Руссэна забавляло изумление Кристофа. Он вовсе не считал суждения немца о своих коллегах такими уж нелепыми. Сам он, в беседах с Кристофом с глазу на глаз, отзывался о них не очень-то лестно. Ему ли было не знать их глупости и их плутней; но это не мешало ему поддерживать их, чтобы и от них, в свою очередь, получить поддержку. И если в интимном кругу он не стеснялся говорить о народе презрительно, то на трибуне был неузнаваем. Откуда брались тогда высокие, гнусавые, чеканные, торжественные ноты, фальцет, благородная дрожь в голосе, напоминавшая блеянье, широкие величественные жесты; он взмахивал руками, как крыльями: он подражал Мунэ-Сюлли{142}.
Кристоф старался разгадать, насколько искренне Руссэн верит в свой социализм. Ясно, что в глубине души он в него совсем не верил, — для этого он был слишком большим скептиком. И все же какой-то частицей сознания он в него верил; и хотя он отлично знал, что это лишь частица (и далеко не самая важная), он все же построил соответственным образом свою жизнь и определил линию своего поведения, ибо так ему было удобнее. Речь шла не только о практических выгодах, но и о насущных жизненных интересах, о самом смысле его существования и деятельности.
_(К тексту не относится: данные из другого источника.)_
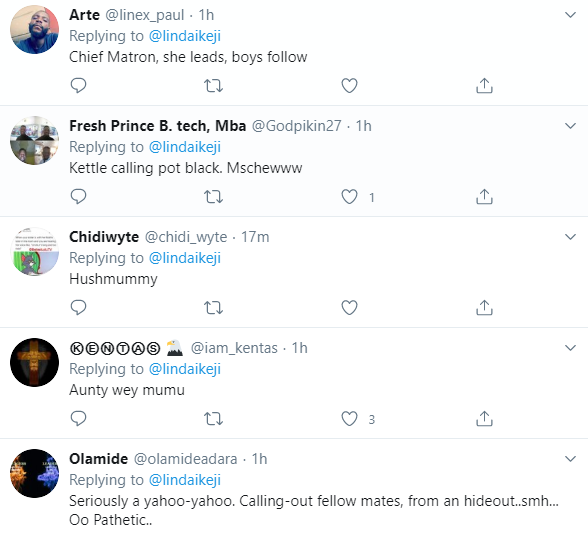The image size is (588, 538).
Task: Reply to Arte's tweet
Action: click(x=78, y=85)
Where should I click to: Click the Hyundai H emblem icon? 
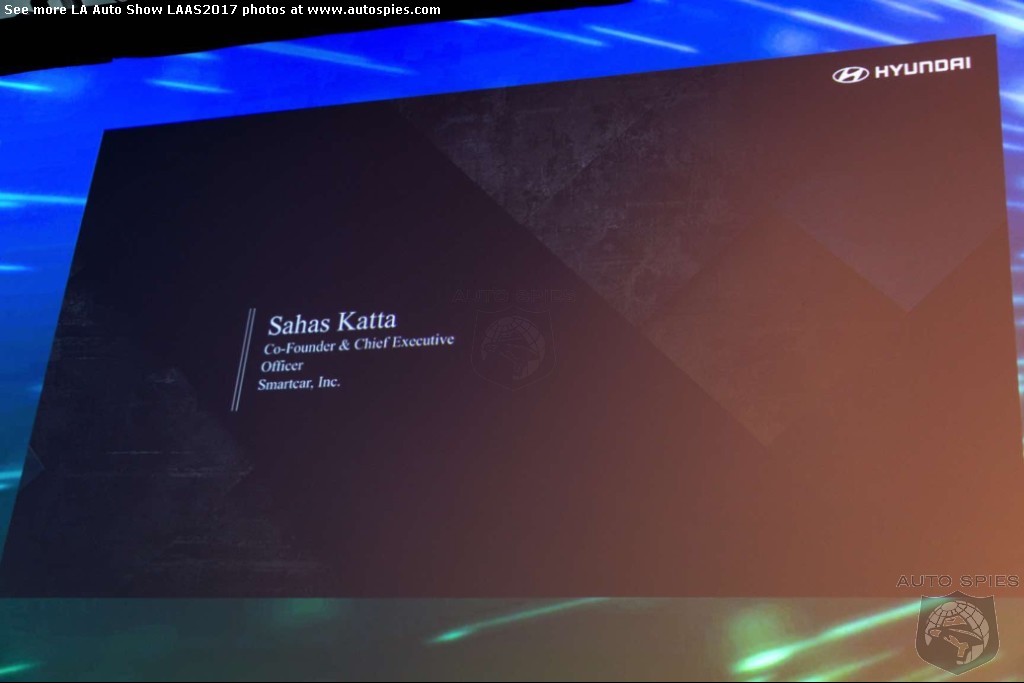850,73
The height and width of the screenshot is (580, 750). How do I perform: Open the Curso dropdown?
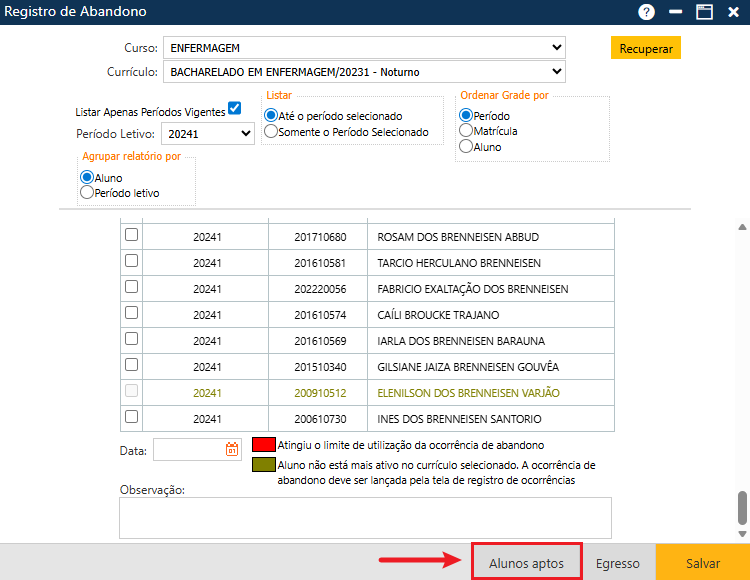tap(365, 48)
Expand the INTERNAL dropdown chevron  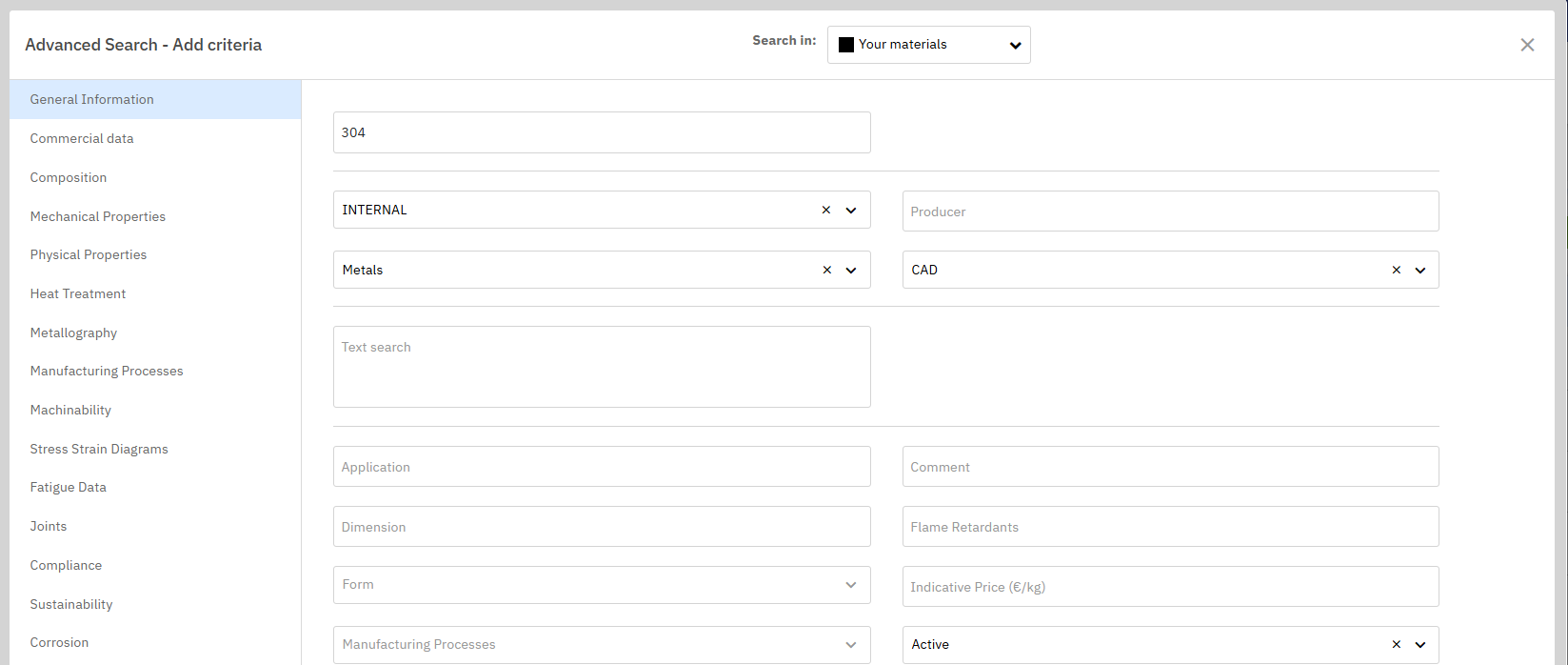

Социалистическая вера стала для него чем-то вроде государственной религии. Разве не таково большинство людей? Жизнь их покоится на религиозных, моральных, социальных, а то и чисто практических верованиях (вере в свою профессию, в свой труд и в свое место в жизни), хотя в глубине души ни во что это они не верили. Но они знать этого не желали, — чтобы жить, им необходимо подобие веры, официальный культ, которого каждый сам является жрецом.